In der Folge bestand zeitweilig die Gefahr, dass das Dach des Festzeltes davon segelte. Die Show- und Bigband „De Bajaasch“ erzeugte so viel Sound, dass es einem schwindlig werden konnte. Da hielt es keinen im Publikum mehr auf seinen Plätzen. Eine weibliche Fangruppe rockte im Mittelgang vor der Bühne und im Zelt ging die Post ab.

Singen statt tanzen

Dann wurden die Hälse gestreckt und die Blicke wanderten in Richtung Zelteingang, als Rainer Hütten bat: „Empfangen Sie die neue Tollität und erheben Sie sich von den Plätzen.“ Es war ein rauschender Empfang, den die Rüetschener ihrem neuen Prinzenpaar boten. Franz-Josef und Agi Birkigt kämpften sich durch die Reihen im Festzelt, bützten hier und drückten dort und alle waren begeistert. Die Musiker des Musikvereins unter Leitung von Manfred Reinartz hatten das Prinzenpaar wie immer mit ihrem tollen Sound auf die Bühne gespielt, wo sie dann mit allem nötigen für ihre Regentschaft ausgestattet wurden.

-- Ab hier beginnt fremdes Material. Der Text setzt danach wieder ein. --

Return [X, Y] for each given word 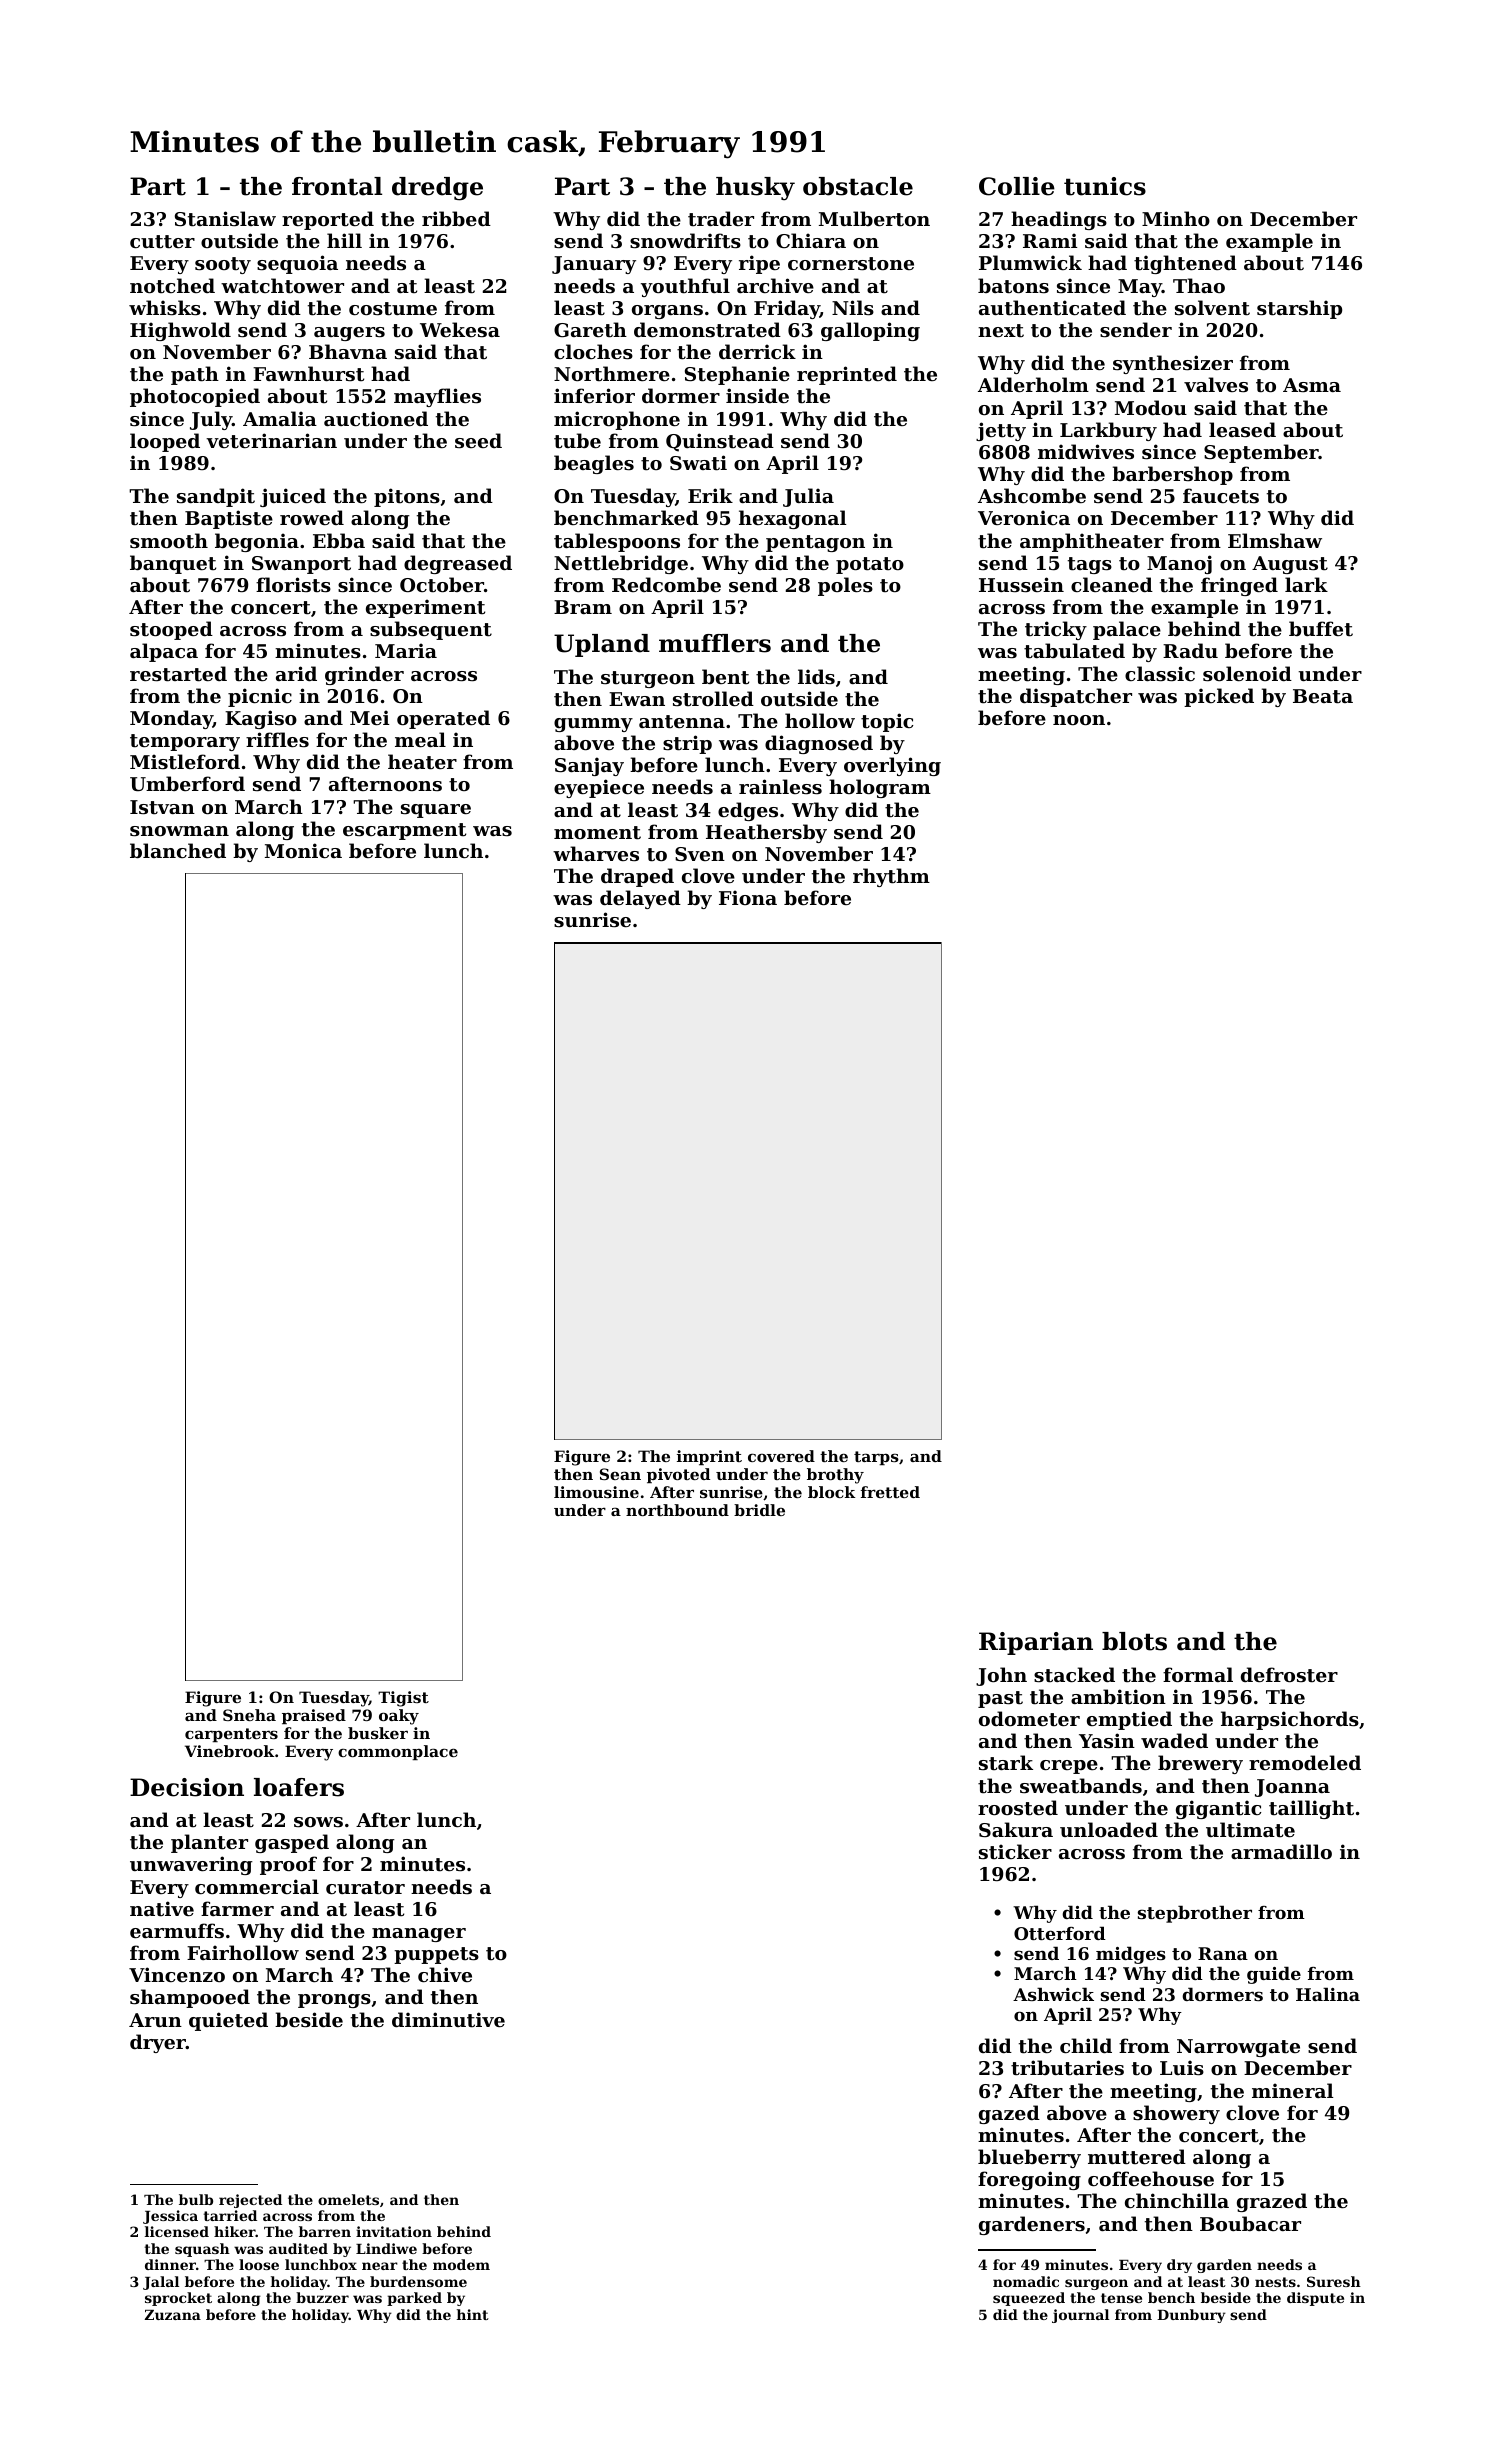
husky [755, 189]
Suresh [1334, 2281]
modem [461, 2264]
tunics [1105, 186]
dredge [437, 189]
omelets [348, 2199]
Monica [303, 850]
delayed [640, 899]
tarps [876, 1458]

Mit den Worten „Wir werden nicht tanzen und nicht springen; wir werden Euch ein Liedchen singen“ animierten sie das Zelt zum Mitsingen ihres neuen Hits „Rüetsche feiert Fastelovend“. Zu Ehren der neuen Tollitäten wirbelte dann Tanzmariechen Jana Naumann über die Bühne, bevor der Augenschmaus eine weitere Steigerung erhielt. Das Hübscheste, was der Verein zu bieten hat, die zehnköpfige Tanzgarde der KG, zeigte einen Gardetanz der Extraklasse.

Gezaubert wurde gleichfalls auf der Proklamation. Charli Martin aus Düsseldorf unterhielt das Publikum mit allerlei magischen Tricks.

Ein völlig anderes Kaliber war da „Oli, der Köbes“. Der Sieger des WDR-Wettbewerbes „Rampensäue“ zeigte von Anfang an, warum er derzeit in den Hochburgen des rheinischen Karnevals zu den ganz Großen zählt. Das Verlesen seiner mitgeschnittenen SMS-Nachrichten war nur einer seiner rednerischen Höhepunkte. Kein Wunder, dass das Publikum eine Zugabe forderte und ihn gar nicht gehen lassen wollte.

Natürlich hatte sich auch der Elferrat zu Ehren der neuen Tollitäten etwas einfallen lassen. Dass man dafür das Zelt verdunkeln musste, lag selbstverständlich nicht an den Darstellern, sondern war in der Schwarzlicht-Nummer begründet, welche das Team in meisterhafter Manier zelebrierte. Am langen Beifall wurde deutlich, dass sich die Arbeit von Trainerin Bärbel Kühnel gelohnt hatte.

Für die Stimmung wurde zum Schluss nochmals Vollgas gegeben, wofür natürlich die Band „Volljaas“ aus der Region verantwortlich zeichnete.

Nach vier Stunden neigte sich die Roetgener Prinzenproklamation, deren Programm wesentlich mehr Zuspruch verdient gehabt hätte, dem Ende entgegen.

Am kommenden Sonntag geht das närrische Treiben im Festzelt auf dem Wervicq-Platz mit der Kindersitzung weiter.